While it may be a bit ironic to use a Jewish story on Trinity Sunday. I like the following story about God's ways that can be beyond our human understanding. This comes from A Treasury of Jewish Folklore: Stories, Traditions, Legends, Humor, Wisdom and Folk Songs of the Jewish People, Edited by Nathan Ausubel, Copyright, 1948, Crown Publishers, Inc., New York

All their lives the two young brothers had lived in the city behind great stone walls and never saw field nor meadow. But one day they decided to pay a visit to the country.

As they went walking along the road they saw a farmer at his plowing. They watched him and were puzzled.

"What on earth is he doing that for!" they wondered. "He turns up the earth and leaves deep furrows in it. Why should someone take a smooth piece of land covered with nice green grass and dig it up?"

Later they watched the farmer sowing grains of wheat along the furrows.

"That man must be crazy!" they exclaimed. "He takes good wheat and throws it into the dirt."

"I don't like the country!" said one in disgust. "Only crazy people live here."

So he returned to the city.

His brother who remained in the country saw a change take place only several weeks later. The plowed field began to sprout tender green shoots, even more beautiful and fresher than before. This discovery excited him very much. So he wrote to his brother in the city to come at once and see for himself the wonderful change.

His brother came and was delighted with what he saw. As time passed they watched the sproutings grow into golden heads of wheat. Now they both understood the purpose of the farmer's work.

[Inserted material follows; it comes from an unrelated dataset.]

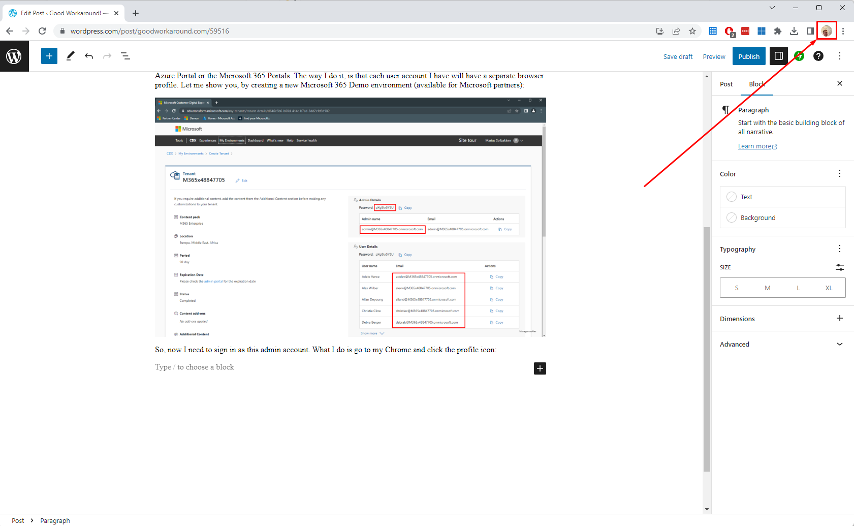Open Typography options three-dot menu
Image resolution: width=854 pixels, height=526 pixels.
point(839,249)
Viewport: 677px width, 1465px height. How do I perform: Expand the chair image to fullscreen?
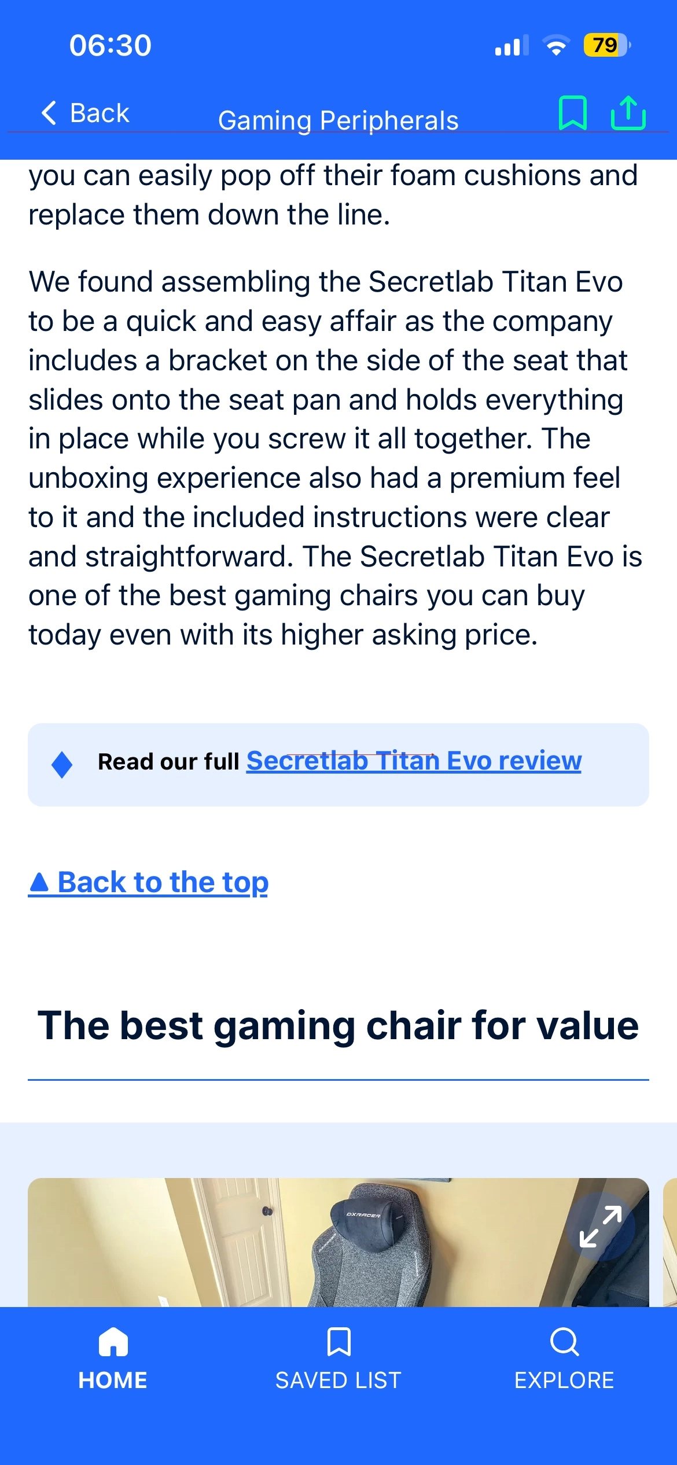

When the wheat became ripe the farmer brought his scythe and began to cut it down. At this the impatient one of the two brothers exclaimed: "The farmer is crazy! He's insane! How hard he worked all these months to produce this lovely wheat, and now with his own hands he is cutting it down! I'm disgusted with such an idiot and I'm going back to the city!"

His brother, the patient one, held his peace and remained in the country. He watched the farmer gather the wheat into his granary. He saw him skillfully separate the grain from the chaff. He was filled with wonder when he found that the farmer had harvested a hundred-fold of the seed that he had sowed. Then he understood that there was logic in everything that the farmer had done.

The moral of the story: Mortals see only the beginning of any of God's works. Therefore they cannot understand the nature and the end of creation.

The day may come when we understand the Triune God as fully as we understand the life-cycle of wheat, but for now, such understanding seems to be too much for us to bear.